━━━━━ Metin Bloğu ━━━━━

11 Ağustos 2017 Cuma

İlhami NALBANTOĞLU "ARKADAŞIM KERTENKELE“ - Neredesin Arkadaşım Kertenkele?

ARKADAŞIM KERTENKELE
Amerika, dünyanın en büyük, en modern, en zengin, en çağdaş ülkelerinin başında geliyor. Böyle olmasına karşın bu ülkede yaşayan insanların tümünün, mutlu, huzurlu, müreffeh, sorunsuz olduğunu söyleyebilmek mümkün değil.
Son otuz yılda  maddi olarak zenginleşen, kaynakları gün geçtikçe artan ülkelerde insanların giderek yalnızlaştığını, kimi yerlerde adeta toplumdan izole olduğunu görüyoruz. Bu durum öylesine bir hızlı gelişme gösterdi ki kimi çevreler bunu “Yalnızlık Çağı” olarak nitelendirmeye başladılar.

━━━━━

● **Görev**
Yukarıdaki metinden "11 Ağustos 2017" ile "olarak nitelendirmeye başladılar." arasındaki kısmı, her iki ifade de dahil olmak üzere, hiçbir değişiklik yapmadan yeniden yazınız.

━━━━━ Veriler ━━━━━

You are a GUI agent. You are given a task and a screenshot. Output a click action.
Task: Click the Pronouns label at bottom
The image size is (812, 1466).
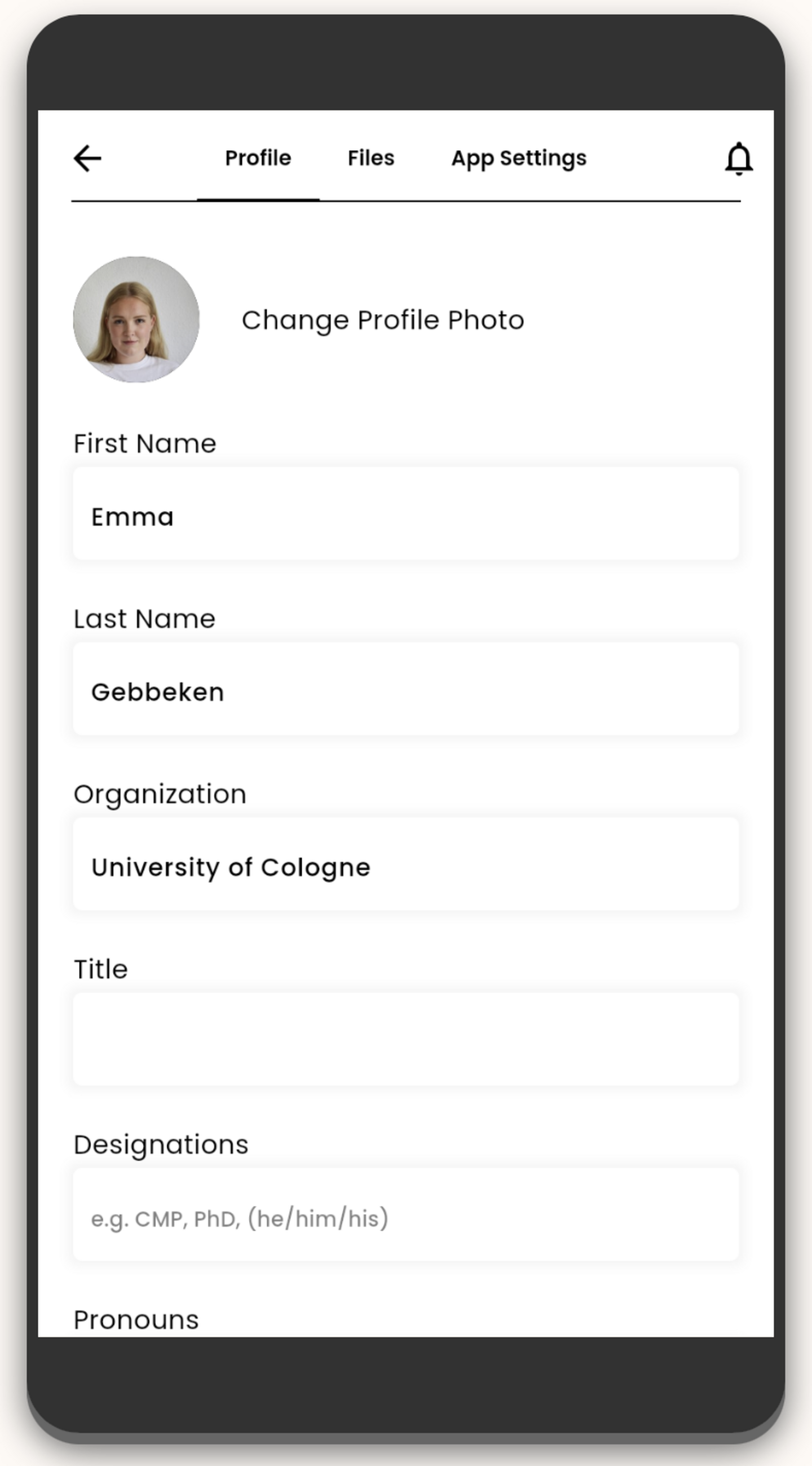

━━━━━

● **Yazılı Çözüm**
11 Ağustos 2017 Cuma

İlhami NALBANTOĞLU "ARKADAŞIM KERTENKELE“ - Neredesin Arkadaşım Kertenkele?

ARKADAŞIM KERTENKELE
Amerika, dünyanın en büyük, en modern, en zengin, en çağdaş ülkelerinin başında geliyor. Böyle olmasına karşın bu ülkede yaşayan insanların tümünün, mutlu, huzurlu, müreffeh, sorunsuz olduğunu söyleyebilmek mümkün değil.
Son otuz yılda  maddi olarak zenginleşen, kaynakları gün geçtikçe artan ülkelerde insanların giderek yalnızlaştığını, kimi yerlerde adeta toplumdan izole olduğunu görüyoruz. Bu durum öylesine bir hızlı gelişme gösterdi ki kimi çevreler bunu “Yalnızlık Çağı” olarak nitelendirmeye başladılar.